2 Cylindrical Coordinates
Our function, at this point, is:
\begin{equation} f(x,y) = \frac{1}{8}y + 4.5 \end{equation}We will parameterize the function based on the regular parameterization scheme for polar/Cartesian conversion, based on triangles on the unit circle:
\begin{equation} \begin{cases} y = r\sin(\theta)\\ x = r\cos(\theta) \end{cases} \end{equation}Performing the actual parameterization, then:
\begin{equation} f(r, \theta) = \frac{1}{8}r\sin(\theta) + 4.5 \end{equation}We understand that, at area point \(d \theta\), the circumference of a ring upon which we are integrating is \(rd\theta\). Therefore:
\begin{equation} dA = r\ d\theta\ dr \end{equation}Taking the integral over a full circle with radius \(20\), then:
\begin{align} &\int_0^{20} \int_0^{2\pi} r\left(\frac{1}{8}r\sin(\theta) + 4.5\right) d\theta\ dr\\ \Rightarrow &\int_0^{20} \int_0^{2\pi} \left(\frac{1}{8}r^2\sin(\theta) + 4.5r\right) d\theta\ dr\\ \Rightarrow &\int_0^{20} \left \left(\frac{-1}{8}r^2\cos(\theta) + 4.5r\theta\right)\right|_0^{2\pi} \ dr\\ \Rightarrow &\int_0^{20} 9r\pi \ dr\\ \Rightarrow &\left \frac{9}{2}r^2\pi \right|_0^{20} \\ \Rightarrow &1800\pi \end{align}We can see that the value of the function under the circle is \(1800\pi\). This agrees with our previous derivation.

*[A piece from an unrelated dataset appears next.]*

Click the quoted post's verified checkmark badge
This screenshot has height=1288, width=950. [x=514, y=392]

3 Filling the Tub with Things
We have a \(1800\pi\) tub. Let's fill it with things! For the sake of simplicity, we will set the units of the tub as litres. This means that the pool stores about \(5654.8\) litres of fluid.
As usual, Americans use absurd units. Performing the conversion by dividing by \(3.785\), this is about \(1493.86\) American liquid gallons.
3.1 Water
Taking the water flow change from the East Bay Municipal Water District for a single family dwelling not on a hill (so, discounting pressure surcharge), usages of \(172\) gallons per day costs \(4.42\), then from \(172\) to \(393\) gallon, it costs \(6.08\), finally from \(393\) gallons and above, it costs \(8.03\).

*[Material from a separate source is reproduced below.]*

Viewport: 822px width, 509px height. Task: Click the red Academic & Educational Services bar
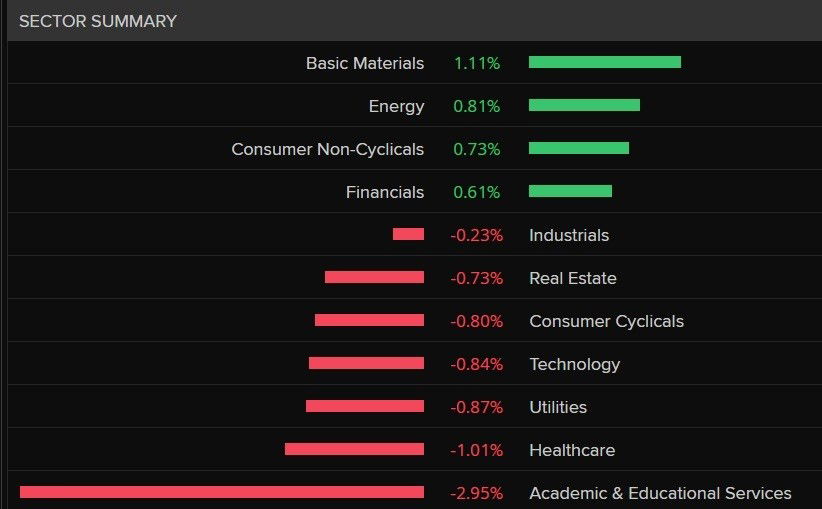(221, 492)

\(1493\) gallons is above all those limit values, it will cost our single family home \(8.03 \cdot 1493.68 = 11994.25\) dollars to fill the pool. That's enough money to buy this Used Honda Odyssey with 142k miles on it and enough money left over for a MacBook Pro.
3.2 Butter
For some reason, the idea of filling this pool with butter is endlessly entertaining to me. Turns out, the butters futures market does exist and is alive and well. As of today, the mean price of butter is \(6958\) per metric tonne. A litre of butter weighs about \(0.96\) kilograms. Hence, \(5654.8\) litres of butter is about \(5428.6\) kilos. This is about \(5.43\) tonnes.
Hence, it would cost \(37781.94\) to purchase enough butter to fill the pool. That's enough money to buy this very sad single-family home in Detroit, with enough money left over for title insurance and probably yet another MacBook Pro.
3.3 Oil
The price of oil is bleak these days in the US due to the Russo-Ukrainian war. Brent crude oil cost on average \(0.72\) per litre today. Hence, \(5654\) litres of crude oil, purchased today, would cost about \(4071.456\) dollars. It takes about \(158\) litres of crude oil (the weird constant is for a standard US barrel) to produce \(72\) litres of gasoline.
Hence, \(5654\) litres of gasoline produces about \(2576.87\) litres (\(680.73\) gallons) of gasoline. The used Honda Odyssey we brought just above has a gas milage of \(18\) MPG, which means the gasoline produced could run \(12253.14\) miles. Just enough to drive from SF to my hometown of Kunming in Southwestern China, then take a turn north and drive to Moscow to stop the war that got the oil prices so high in the first place.